• **What is needed**: Rewrite the material below, changing every instance of "Image resolution" to "Screen resolution" and leaving all other text as it stands.

--- --- ---

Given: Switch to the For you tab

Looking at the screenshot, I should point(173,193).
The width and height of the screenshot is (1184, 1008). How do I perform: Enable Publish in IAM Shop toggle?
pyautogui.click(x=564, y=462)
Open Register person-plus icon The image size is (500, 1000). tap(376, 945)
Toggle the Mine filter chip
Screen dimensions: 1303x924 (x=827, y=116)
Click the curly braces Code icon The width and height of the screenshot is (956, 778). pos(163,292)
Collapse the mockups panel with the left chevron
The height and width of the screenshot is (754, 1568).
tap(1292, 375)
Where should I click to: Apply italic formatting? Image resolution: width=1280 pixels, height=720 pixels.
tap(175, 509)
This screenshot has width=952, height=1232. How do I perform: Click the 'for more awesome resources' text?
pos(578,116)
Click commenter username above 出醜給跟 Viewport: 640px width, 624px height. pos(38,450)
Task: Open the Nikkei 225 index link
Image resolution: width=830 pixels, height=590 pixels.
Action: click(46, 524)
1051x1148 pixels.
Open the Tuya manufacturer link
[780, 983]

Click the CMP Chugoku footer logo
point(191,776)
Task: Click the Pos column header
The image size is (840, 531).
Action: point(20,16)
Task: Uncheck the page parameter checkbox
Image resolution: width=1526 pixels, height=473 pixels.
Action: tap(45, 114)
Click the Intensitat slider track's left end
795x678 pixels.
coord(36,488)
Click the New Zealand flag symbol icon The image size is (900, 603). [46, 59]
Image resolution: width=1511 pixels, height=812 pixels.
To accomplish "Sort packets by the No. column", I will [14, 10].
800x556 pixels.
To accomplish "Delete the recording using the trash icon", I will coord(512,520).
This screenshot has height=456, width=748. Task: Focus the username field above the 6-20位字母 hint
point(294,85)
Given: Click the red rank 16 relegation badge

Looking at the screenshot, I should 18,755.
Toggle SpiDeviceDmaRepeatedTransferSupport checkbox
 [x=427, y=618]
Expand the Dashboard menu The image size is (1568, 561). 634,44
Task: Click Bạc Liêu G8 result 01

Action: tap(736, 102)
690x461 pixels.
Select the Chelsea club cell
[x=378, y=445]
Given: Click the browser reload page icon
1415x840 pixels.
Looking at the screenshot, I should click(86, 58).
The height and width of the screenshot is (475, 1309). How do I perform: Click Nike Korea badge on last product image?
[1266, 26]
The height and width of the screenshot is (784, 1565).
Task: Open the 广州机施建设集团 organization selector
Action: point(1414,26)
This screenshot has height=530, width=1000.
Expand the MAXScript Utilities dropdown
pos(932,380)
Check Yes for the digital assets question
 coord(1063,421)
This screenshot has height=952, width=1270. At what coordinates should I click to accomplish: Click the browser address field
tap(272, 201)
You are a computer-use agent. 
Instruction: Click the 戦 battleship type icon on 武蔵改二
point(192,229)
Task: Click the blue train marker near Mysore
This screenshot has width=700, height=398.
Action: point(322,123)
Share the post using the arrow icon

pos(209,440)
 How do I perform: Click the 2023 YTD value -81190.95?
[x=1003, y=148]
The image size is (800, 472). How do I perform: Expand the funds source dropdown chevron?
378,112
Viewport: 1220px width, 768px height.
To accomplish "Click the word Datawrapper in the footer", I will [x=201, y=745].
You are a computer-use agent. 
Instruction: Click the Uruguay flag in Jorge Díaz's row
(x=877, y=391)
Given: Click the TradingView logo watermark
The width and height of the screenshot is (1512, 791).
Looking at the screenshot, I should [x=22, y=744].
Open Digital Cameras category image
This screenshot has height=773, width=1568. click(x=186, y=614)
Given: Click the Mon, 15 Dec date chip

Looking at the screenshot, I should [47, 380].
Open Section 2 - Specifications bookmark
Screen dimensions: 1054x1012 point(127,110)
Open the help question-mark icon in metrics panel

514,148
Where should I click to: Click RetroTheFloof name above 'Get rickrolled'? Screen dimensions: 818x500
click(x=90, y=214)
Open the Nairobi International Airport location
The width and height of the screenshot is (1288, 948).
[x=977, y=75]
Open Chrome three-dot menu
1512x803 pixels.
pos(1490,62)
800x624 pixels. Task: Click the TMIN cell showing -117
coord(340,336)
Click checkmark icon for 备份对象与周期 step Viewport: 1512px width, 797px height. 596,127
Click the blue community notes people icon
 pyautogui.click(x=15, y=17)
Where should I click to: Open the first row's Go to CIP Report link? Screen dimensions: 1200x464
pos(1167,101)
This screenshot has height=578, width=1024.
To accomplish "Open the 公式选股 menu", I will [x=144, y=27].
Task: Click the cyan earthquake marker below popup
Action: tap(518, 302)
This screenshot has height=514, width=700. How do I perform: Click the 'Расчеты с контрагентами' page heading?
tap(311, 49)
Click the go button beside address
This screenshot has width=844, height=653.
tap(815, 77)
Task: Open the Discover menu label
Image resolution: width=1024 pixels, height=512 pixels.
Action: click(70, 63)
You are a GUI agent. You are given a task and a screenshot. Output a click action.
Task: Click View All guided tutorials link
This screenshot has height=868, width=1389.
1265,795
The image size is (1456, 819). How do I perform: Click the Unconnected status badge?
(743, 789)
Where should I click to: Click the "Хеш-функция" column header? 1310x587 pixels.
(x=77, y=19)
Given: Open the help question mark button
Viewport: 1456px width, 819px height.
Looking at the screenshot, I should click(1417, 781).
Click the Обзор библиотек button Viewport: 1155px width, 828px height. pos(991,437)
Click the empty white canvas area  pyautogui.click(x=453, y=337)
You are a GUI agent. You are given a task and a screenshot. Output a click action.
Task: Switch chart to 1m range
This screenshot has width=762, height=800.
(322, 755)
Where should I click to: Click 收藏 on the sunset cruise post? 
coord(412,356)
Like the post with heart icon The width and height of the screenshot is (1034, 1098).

--- --- ---

• **Correct output**:
Given: Switch to the For you tab

Looking at the screenshot, I should point(173,193).
The width and height of the screenshot is (1184, 1008). How do I perform: Enable Publish in IAM Shop toggle?
pyautogui.click(x=564, y=462)
Open Register person-plus icon The image size is (500, 1000). tap(376, 945)
Toggle the Mine filter chip
Screen dimensions: 1303x924 (x=827, y=116)
Click the curly braces Code icon The width and height of the screenshot is (956, 778). pos(163,292)
Collapse the mockups panel with the left chevron
The height and width of the screenshot is (754, 1568).
tap(1292, 375)
Where should I click to: Apply italic formatting? Screen resolution: width=1280 pixels, height=720 pixels.
tap(175, 509)
This screenshot has width=952, height=1232. How do I perform: Click the 'for more awesome resources' text?
pos(578,116)
Click commenter username above 出醜給跟 Viewport: 640px width, 624px height. pos(38,450)
Task: Open the Nikkei 225 index link
Screen resolution: width=830 pixels, height=590 pixels.
Action: click(46, 524)
1051x1148 pixels.
Open the Tuya manufacturer link
[780, 983]

Click the CMP Chugoku footer logo
point(191,776)
Task: Click the Pos column header
The image size is (840, 531).
Action: point(20,16)
Task: Uncheck the page parameter checkbox
Screen resolution: width=1526 pixels, height=473 pixels.
Action: tap(45, 114)
Click the Intensitat slider track's left end
795x678 pixels.
coord(36,488)
Click the New Zealand flag symbol icon The image size is (900, 603). [46, 59]
Screen resolution: width=1511 pixels, height=812 pixels.
To accomplish "Sort packets by the No. column", I will [14, 10].
800x556 pixels.
To accomplish "Delete the recording using the trash icon", I will coord(512,520).
This screenshot has height=456, width=748. Task: Focus the username field above the 6-20位字母 hint
point(294,85)
Given: Click the red rank 16 relegation badge

Looking at the screenshot, I should 18,755.
Toggle SpiDeviceDmaRepeatedTransferSupport checkbox
 [x=427, y=618]
Expand the Dashboard menu The image size is (1568, 561). 634,44
Task: Click Bạc Liêu G8 result 01

Action: tap(736, 102)
690x461 pixels.
Select the Chelsea club cell
[x=378, y=445]
Given: Click the browser reload page icon
1415x840 pixels.
Looking at the screenshot, I should click(86, 58).
The height and width of the screenshot is (475, 1309). How do I perform: Click Nike Korea badge on last product image?
[1266, 26]
The height and width of the screenshot is (784, 1565).
Task: Open the 广州机施建设集团 organization selector
Action: point(1414,26)
This screenshot has height=530, width=1000.
Expand the MAXScript Utilities dropdown
pos(932,380)
Check Yes for the digital assets question
 coord(1063,421)
This screenshot has height=952, width=1270. At what coordinates should I click to accomplish: Click the browser address field
tap(272, 201)
You are a computer-use agent. 
Instruction: Click the 戦 battleship type icon on 武蔵改二
point(192,229)
Task: Click the blue train marker near Mysore
This screenshot has width=700, height=398.
Action: point(322,123)
Share the post using the arrow icon

pos(209,440)
 How do I perform: Click the 2023 YTD value -81190.95?
[x=1003, y=148]
The image size is (800, 472). How do I perform: Expand the funds source dropdown chevron?
378,112
Viewport: 1220px width, 768px height.
To accomplish "Click the word Datawrapper in the footer", I will [x=201, y=745].
You are a computer-use agent. 
Instruction: Click the Uruguay flag in Jorge Díaz's row
(x=877, y=391)
Given: Click the TradingView logo watermark
The width and height of the screenshot is (1512, 791).
Looking at the screenshot, I should [x=22, y=744].
Open Digital Cameras category image
This screenshot has height=773, width=1568. click(x=186, y=614)
Given: Click the Mon, 15 Dec date chip

Looking at the screenshot, I should [47, 380].
Open Section 2 - Specifications bookmark
Screen dimensions: 1054x1012 point(127,110)
Open the help question-mark icon in metrics panel

514,148
Where should I click to: Click RetroTheFloof name above 'Get rickrolled'? Screen dimensions: 818x500
click(x=90, y=214)
Open the Nairobi International Airport location
The width and height of the screenshot is (1288, 948).
[x=977, y=75]
Open Chrome three-dot menu
1512x803 pixels.
pos(1490,62)
800x624 pixels. Task: Click the TMIN cell showing -117
coord(340,336)
Click checkmark icon for 备份对象与周期 step Viewport: 1512px width, 797px height. 596,127
Click the blue community notes people icon
 pyautogui.click(x=15, y=17)
Where should I click to: Open the first row's Go to CIP Report link? Screen dimensions: 1200x464
pos(1167,101)
This screenshot has height=578, width=1024.
To accomplish "Open the 公式选股 menu", I will [x=144, y=27].
Task: Click the cyan earthquake marker below popup
Action: tap(518, 302)
This screenshot has height=514, width=700. How do I perform: Click the 'Расчеты с контрагентами' page heading?
tap(311, 49)
Click the go button beside address
This screenshot has width=844, height=653.
tap(815, 77)
Task: Open the Discover menu label
Screen resolution: width=1024 pixels, height=512 pixels.
Action: click(70, 63)
You are a GUI agent. You are given a task and a screenshot. Output a click action.
Task: Click View All guided tutorials link
This screenshot has height=868, width=1389.
1265,795
The image size is (1456, 819). How do I perform: Click the Unconnected status badge?
(743, 789)
Where should I click to: Click the "Хеш-функция" column header? 1310x587 pixels.
(x=77, y=19)
Given: Open the help question mark button
Viewport: 1456px width, 819px height.
Looking at the screenshot, I should click(1417, 781).
Click the Обзор библиотек button Viewport: 1155px width, 828px height. pos(991,437)
Click the empty white canvas area  pyautogui.click(x=453, y=337)
You are a GUI agent. You are given a task and a screenshot. Output a click action.
Task: Switch chart to 1m range
This screenshot has width=762, height=800.
(322, 755)
Where should I click to: Click 收藏 on the sunset cruise post? 
coord(412,356)
Like the post with heart icon The width and height of the screenshot is (1034, 1098).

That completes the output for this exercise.